[Items from a dataset]
* * * * * * * * *
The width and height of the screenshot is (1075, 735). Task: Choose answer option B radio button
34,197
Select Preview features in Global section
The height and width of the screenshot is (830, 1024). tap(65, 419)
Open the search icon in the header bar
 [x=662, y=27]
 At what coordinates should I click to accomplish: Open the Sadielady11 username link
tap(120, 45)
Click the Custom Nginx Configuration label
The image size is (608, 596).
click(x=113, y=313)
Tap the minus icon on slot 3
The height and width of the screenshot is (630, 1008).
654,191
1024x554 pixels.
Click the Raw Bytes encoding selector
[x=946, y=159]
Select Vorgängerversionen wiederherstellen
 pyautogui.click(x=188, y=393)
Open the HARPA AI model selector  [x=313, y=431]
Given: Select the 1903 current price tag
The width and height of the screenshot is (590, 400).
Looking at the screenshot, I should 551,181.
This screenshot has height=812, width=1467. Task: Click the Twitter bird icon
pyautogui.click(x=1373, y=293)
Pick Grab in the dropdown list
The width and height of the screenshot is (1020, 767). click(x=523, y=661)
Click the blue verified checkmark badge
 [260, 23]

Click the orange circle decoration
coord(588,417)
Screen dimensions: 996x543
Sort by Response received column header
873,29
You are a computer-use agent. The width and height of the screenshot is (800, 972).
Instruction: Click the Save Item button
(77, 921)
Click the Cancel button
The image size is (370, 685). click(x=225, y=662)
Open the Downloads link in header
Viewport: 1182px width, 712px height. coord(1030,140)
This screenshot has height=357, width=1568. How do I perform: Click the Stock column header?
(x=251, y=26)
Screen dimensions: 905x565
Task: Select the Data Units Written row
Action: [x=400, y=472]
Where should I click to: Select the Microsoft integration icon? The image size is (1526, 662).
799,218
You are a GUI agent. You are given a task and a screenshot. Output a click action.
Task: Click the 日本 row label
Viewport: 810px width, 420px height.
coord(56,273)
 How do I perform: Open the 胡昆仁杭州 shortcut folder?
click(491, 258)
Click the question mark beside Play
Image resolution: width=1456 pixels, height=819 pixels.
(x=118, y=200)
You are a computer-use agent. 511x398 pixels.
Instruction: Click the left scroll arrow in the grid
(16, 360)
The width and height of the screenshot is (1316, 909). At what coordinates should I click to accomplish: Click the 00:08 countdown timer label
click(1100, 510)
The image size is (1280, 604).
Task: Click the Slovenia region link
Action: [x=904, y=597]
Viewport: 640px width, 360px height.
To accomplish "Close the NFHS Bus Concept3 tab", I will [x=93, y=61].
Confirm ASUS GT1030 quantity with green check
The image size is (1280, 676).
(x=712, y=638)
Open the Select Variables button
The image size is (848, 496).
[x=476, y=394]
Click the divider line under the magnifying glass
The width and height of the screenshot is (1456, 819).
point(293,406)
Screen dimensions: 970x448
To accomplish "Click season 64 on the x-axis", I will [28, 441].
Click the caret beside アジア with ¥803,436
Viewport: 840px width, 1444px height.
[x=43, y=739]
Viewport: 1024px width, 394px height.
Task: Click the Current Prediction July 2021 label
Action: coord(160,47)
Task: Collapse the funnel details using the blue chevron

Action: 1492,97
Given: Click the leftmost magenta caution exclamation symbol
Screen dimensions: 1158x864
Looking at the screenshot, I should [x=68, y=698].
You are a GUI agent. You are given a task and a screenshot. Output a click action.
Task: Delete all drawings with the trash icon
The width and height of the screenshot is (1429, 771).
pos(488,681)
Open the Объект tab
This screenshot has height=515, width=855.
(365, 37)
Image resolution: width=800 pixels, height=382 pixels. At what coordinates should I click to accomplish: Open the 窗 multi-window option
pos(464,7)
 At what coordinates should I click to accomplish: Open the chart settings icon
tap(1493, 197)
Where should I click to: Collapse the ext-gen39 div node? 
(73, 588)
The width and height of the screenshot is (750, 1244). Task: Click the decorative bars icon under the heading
* * * * * * * * *
Exercise prompt >> Could you repeat exactly the lines above from the line with "Screen dimensions: 996x543" up to and including the line with "Open the Select Variables button", and only those?

Response to the task >>
Screen dimensions: 996x543
Sort by Response received column header
873,29
You are a computer-use agent. The width and height of the screenshot is (800, 972).
Instruction: Click the Save Item button
(77, 921)
Click the Cancel button
The image size is (370, 685). click(x=225, y=662)
Open the Downloads link in header
Viewport: 1182px width, 712px height. coord(1030,140)
This screenshot has height=357, width=1568. How do I perform: Click the Stock column header?
(x=251, y=26)
Screen dimensions: 905x565
Task: Select the Data Units Written row
Action: [x=400, y=472]
Where should I click to: Select the Microsoft integration icon? The image size is (1526, 662).
799,218
You are a GUI agent. You are given a task and a screenshot. Output a click action.
Task: Click the 日本 row label
Viewport: 810px width, 420px height.
coord(56,273)
 How do I perform: Open the 胡昆仁杭州 shortcut folder?
click(491, 258)
Click the question mark beside Play
Image resolution: width=1456 pixels, height=819 pixels.
(x=118, y=200)
You are a computer-use agent. 511x398 pixels.
Instruction: Click the left scroll arrow in the grid
(16, 360)
The width and height of the screenshot is (1316, 909). At what coordinates should I click to accomplish: Click the 00:08 countdown timer label
click(1100, 510)
The image size is (1280, 604).
Task: Click the Slovenia region link
Action: [x=904, y=597]
Viewport: 640px width, 360px height.
To accomplish "Close the NFHS Bus Concept3 tab", I will [x=93, y=61].
Confirm ASUS GT1030 quantity with green check
The image size is (1280, 676).
(x=712, y=638)
Open the Select Variables button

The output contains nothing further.